» Work task:
Output all entries precisely and leave out the pictures.

*** Records shown Section Begins ***

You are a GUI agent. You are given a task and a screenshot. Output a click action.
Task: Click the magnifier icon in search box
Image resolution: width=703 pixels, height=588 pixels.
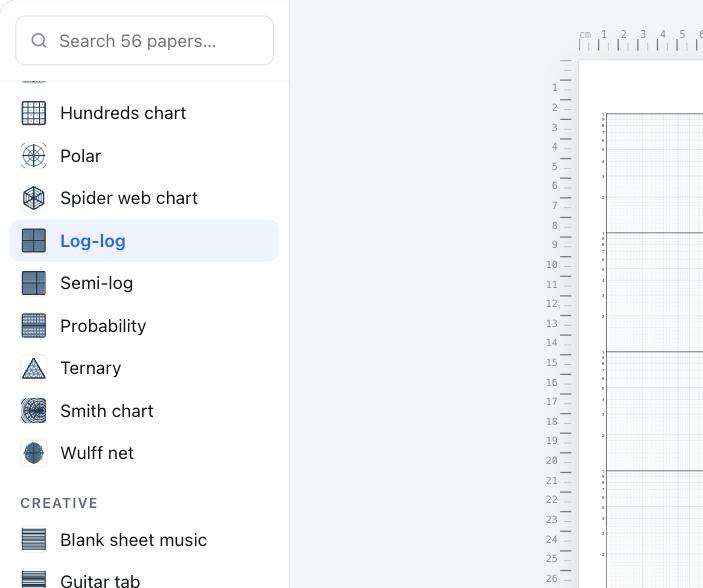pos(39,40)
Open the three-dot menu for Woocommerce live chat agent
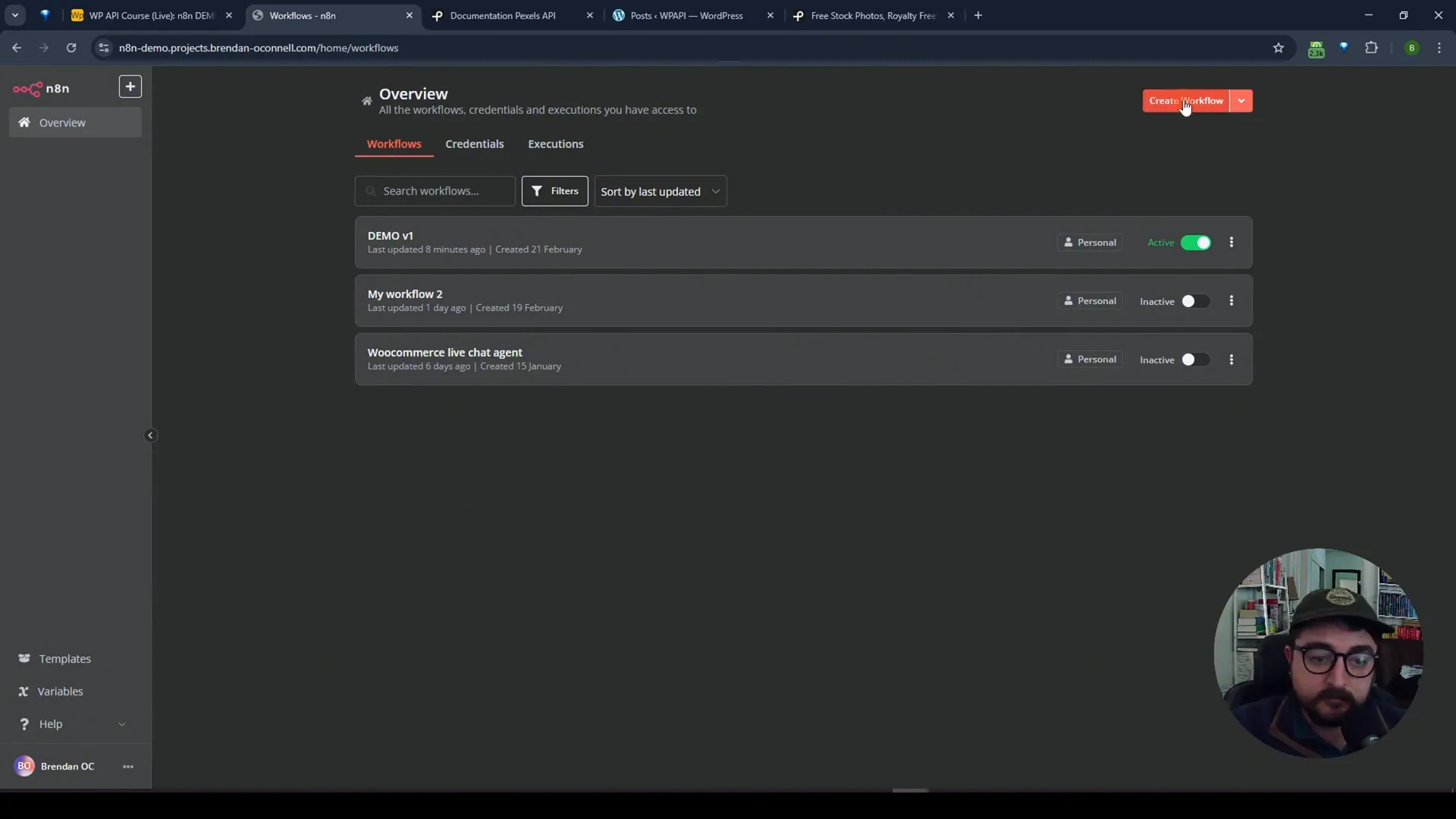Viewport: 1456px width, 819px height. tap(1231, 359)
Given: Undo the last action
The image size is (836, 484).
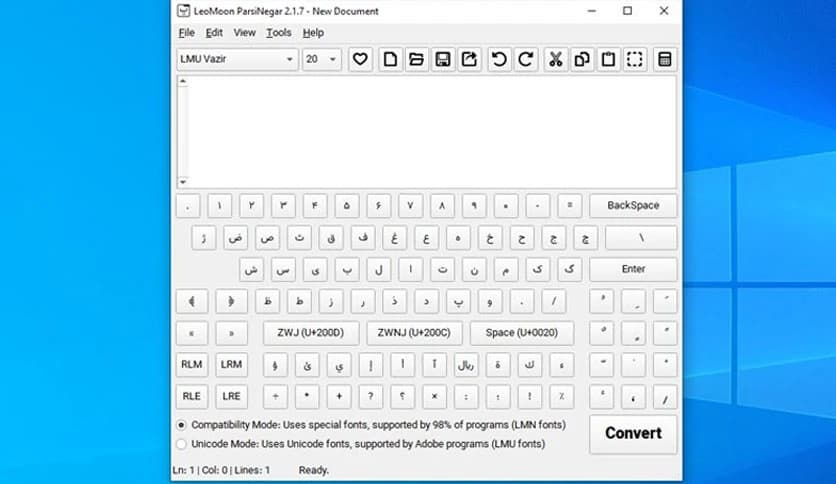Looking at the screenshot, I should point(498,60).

*** Records shown Section Ends ***

» Written solution:
You are a GUI agent. You are given a task and a screenshot. Output a click action.
Task: Click the magnifier icon in search box
Image resolution: width=703 pixels, height=588 pixels.
pos(39,40)
Open the three-dot menu for Woocommerce live chat agent
Viewport: 1456px width, 819px height. tap(1231, 359)
Given: Undo the last action
The image size is (836, 484).
Looking at the screenshot, I should point(498,60).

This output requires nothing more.